### STORED DATA

*** Block opens ***

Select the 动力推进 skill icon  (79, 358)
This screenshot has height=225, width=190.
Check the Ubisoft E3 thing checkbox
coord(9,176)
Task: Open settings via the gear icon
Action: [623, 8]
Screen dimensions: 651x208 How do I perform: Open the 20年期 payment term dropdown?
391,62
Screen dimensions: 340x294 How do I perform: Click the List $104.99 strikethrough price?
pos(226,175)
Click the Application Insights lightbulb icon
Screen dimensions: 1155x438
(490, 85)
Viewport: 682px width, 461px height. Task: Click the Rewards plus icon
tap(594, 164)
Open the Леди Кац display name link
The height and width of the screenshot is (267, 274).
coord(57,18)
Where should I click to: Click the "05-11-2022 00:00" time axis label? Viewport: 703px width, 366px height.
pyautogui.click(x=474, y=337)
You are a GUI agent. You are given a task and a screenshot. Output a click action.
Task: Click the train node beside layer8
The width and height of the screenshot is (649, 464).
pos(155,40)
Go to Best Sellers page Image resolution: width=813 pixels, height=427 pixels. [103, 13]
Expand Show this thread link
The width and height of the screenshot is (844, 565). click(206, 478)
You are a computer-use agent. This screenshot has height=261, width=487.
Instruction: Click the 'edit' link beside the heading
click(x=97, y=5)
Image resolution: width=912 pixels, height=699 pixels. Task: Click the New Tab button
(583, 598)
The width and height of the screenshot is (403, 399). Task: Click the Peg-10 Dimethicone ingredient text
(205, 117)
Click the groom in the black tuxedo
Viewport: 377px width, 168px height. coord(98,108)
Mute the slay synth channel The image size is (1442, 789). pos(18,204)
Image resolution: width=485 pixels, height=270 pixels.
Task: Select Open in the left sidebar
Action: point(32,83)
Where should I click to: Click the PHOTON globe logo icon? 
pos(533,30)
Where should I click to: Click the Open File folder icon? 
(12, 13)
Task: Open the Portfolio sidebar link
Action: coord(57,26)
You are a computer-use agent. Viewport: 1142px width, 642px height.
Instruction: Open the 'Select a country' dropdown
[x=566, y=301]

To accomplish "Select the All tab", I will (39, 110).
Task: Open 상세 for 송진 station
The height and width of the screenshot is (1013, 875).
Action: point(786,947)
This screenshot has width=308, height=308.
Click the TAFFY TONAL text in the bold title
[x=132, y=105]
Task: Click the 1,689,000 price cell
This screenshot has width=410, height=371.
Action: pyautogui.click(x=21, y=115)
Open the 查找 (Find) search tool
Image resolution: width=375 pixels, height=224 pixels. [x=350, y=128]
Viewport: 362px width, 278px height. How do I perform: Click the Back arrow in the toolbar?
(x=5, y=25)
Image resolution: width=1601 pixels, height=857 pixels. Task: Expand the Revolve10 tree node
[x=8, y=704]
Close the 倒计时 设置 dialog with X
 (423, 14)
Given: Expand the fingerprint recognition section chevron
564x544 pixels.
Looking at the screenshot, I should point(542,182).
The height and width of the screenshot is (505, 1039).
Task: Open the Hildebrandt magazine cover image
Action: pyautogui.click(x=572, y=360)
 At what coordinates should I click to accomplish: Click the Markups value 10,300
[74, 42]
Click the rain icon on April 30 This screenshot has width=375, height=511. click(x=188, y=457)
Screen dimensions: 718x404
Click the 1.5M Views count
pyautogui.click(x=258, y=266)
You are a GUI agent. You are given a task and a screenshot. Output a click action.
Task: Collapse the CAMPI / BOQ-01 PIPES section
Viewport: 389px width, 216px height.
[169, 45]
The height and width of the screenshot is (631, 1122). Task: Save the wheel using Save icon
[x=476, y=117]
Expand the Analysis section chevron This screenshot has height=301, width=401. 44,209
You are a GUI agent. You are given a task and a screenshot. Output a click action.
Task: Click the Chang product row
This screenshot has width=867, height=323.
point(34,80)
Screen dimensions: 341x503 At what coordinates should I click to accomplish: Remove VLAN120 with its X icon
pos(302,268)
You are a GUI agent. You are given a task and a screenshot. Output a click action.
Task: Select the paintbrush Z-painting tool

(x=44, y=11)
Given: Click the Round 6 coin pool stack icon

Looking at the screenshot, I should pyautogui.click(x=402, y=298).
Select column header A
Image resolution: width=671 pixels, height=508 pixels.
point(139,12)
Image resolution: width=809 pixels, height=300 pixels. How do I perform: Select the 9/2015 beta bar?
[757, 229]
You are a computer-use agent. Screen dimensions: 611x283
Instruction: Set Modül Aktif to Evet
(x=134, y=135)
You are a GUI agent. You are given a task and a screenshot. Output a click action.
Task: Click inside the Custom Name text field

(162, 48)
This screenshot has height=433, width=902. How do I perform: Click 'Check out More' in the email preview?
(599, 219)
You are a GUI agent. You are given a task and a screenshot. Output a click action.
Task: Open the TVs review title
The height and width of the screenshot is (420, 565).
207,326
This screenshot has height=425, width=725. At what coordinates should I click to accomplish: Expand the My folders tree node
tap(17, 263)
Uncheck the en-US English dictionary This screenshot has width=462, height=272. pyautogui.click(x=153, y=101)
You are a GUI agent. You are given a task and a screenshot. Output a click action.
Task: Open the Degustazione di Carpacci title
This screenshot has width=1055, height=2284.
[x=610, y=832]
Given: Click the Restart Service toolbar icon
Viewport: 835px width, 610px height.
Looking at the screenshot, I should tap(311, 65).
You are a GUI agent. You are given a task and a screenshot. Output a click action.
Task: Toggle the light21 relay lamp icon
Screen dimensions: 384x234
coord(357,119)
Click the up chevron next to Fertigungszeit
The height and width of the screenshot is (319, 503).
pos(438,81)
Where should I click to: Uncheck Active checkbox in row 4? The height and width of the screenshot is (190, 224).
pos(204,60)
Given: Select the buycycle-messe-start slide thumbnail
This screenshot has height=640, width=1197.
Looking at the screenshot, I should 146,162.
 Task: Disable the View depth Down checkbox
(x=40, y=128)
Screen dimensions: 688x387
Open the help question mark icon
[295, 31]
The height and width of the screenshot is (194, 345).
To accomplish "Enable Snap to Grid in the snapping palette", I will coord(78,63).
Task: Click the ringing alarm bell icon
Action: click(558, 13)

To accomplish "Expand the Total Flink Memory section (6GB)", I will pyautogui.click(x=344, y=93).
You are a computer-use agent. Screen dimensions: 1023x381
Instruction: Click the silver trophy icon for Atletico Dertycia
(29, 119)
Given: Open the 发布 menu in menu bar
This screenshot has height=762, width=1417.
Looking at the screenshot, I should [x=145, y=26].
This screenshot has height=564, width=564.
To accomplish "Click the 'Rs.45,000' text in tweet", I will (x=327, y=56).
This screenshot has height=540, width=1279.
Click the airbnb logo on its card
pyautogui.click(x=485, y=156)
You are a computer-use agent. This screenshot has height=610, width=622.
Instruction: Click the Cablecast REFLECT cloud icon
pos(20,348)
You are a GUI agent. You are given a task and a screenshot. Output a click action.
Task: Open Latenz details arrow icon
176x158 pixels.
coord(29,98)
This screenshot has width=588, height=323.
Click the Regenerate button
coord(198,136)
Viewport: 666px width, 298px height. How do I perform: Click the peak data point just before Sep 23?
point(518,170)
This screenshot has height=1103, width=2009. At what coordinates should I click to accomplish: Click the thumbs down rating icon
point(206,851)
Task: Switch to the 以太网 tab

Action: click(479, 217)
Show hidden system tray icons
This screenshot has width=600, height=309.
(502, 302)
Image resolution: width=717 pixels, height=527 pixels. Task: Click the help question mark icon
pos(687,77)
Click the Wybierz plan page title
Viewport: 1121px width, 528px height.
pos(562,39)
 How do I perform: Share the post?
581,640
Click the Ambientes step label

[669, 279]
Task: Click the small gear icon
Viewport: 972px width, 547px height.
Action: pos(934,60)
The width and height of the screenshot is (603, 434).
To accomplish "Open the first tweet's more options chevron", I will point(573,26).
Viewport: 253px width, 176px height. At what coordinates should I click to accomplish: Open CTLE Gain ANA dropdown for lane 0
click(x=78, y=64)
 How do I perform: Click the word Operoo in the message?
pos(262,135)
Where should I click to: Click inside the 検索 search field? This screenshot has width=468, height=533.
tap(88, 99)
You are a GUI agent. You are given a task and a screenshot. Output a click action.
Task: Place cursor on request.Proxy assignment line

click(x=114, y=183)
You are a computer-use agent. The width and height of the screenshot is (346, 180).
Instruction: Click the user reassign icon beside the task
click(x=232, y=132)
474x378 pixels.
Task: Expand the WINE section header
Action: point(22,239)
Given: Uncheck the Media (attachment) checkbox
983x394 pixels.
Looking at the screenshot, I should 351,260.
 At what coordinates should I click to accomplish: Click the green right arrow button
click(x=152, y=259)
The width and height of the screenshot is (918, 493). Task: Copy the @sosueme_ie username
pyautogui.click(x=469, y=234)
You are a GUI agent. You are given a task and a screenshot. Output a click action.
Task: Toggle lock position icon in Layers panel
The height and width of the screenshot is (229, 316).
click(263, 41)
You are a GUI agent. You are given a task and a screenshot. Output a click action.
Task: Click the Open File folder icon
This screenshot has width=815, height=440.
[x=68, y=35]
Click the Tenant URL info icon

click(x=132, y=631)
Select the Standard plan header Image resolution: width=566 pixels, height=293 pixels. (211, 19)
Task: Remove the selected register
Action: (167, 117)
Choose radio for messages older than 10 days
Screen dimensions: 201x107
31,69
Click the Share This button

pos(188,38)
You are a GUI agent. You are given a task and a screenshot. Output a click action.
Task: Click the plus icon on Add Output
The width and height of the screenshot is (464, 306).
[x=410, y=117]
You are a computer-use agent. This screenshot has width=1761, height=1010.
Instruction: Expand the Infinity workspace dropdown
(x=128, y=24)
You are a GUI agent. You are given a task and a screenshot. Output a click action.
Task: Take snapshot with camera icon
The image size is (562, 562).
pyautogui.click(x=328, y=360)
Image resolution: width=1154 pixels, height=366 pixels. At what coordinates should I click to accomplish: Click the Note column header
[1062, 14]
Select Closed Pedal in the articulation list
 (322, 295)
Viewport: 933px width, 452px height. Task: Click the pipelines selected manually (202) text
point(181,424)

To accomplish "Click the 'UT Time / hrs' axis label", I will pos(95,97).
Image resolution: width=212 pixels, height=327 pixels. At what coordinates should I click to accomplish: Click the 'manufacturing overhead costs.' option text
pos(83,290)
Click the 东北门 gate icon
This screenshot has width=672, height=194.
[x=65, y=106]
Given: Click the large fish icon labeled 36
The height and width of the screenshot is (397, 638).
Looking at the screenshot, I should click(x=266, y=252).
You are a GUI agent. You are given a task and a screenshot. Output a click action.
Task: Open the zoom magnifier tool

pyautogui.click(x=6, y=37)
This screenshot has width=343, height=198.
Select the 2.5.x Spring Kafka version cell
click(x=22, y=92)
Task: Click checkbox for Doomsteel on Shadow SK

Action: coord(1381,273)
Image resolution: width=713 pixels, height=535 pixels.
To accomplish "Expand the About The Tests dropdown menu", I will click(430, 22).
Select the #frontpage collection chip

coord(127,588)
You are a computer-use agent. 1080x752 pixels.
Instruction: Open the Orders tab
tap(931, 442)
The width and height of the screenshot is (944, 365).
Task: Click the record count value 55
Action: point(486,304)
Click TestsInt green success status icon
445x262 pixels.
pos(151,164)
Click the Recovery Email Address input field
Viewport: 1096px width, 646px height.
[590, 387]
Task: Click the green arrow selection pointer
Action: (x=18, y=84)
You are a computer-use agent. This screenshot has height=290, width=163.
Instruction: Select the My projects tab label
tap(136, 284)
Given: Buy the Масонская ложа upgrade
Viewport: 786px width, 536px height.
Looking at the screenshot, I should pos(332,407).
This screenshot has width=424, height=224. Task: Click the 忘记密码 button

*** Block closes ***

Exactly the lines from the one that holds "Select the 2.5.x Spring Kafka version cell" through the final line of the records above should be written out, and only those.

### SOLUTION BELOW
Select the 2.5.x Spring Kafka version cell
click(x=22, y=92)
Task: Click checkbox for Doomsteel on Shadow SK

Action: coord(1381,273)
Image resolution: width=713 pixels, height=535 pixels.
To accomplish "Expand the About The Tests dropdown menu", I will click(430, 22).
Select the #frontpage collection chip

coord(127,588)
You are a computer-use agent. 1080x752 pixels.
Instruction: Open the Orders tab
tap(931, 442)
The width and height of the screenshot is (944, 365).
Task: Click the record count value 55
Action: point(486,304)
Click TestsInt green success status icon
445x262 pixels.
pos(151,164)
Click the Recovery Email Address input field
Viewport: 1096px width, 646px height.
[590, 387]
Task: Click the green arrow selection pointer
Action: (x=18, y=84)
You are a computer-use agent. This screenshot has height=290, width=163.
Instruction: Select the My projects tab label
tap(136, 284)
Given: Buy the Масонская ложа upgrade
Viewport: 786px width, 536px height.
Looking at the screenshot, I should pos(332,407).
This screenshot has width=424, height=224. Task: Click the 忘记密码 button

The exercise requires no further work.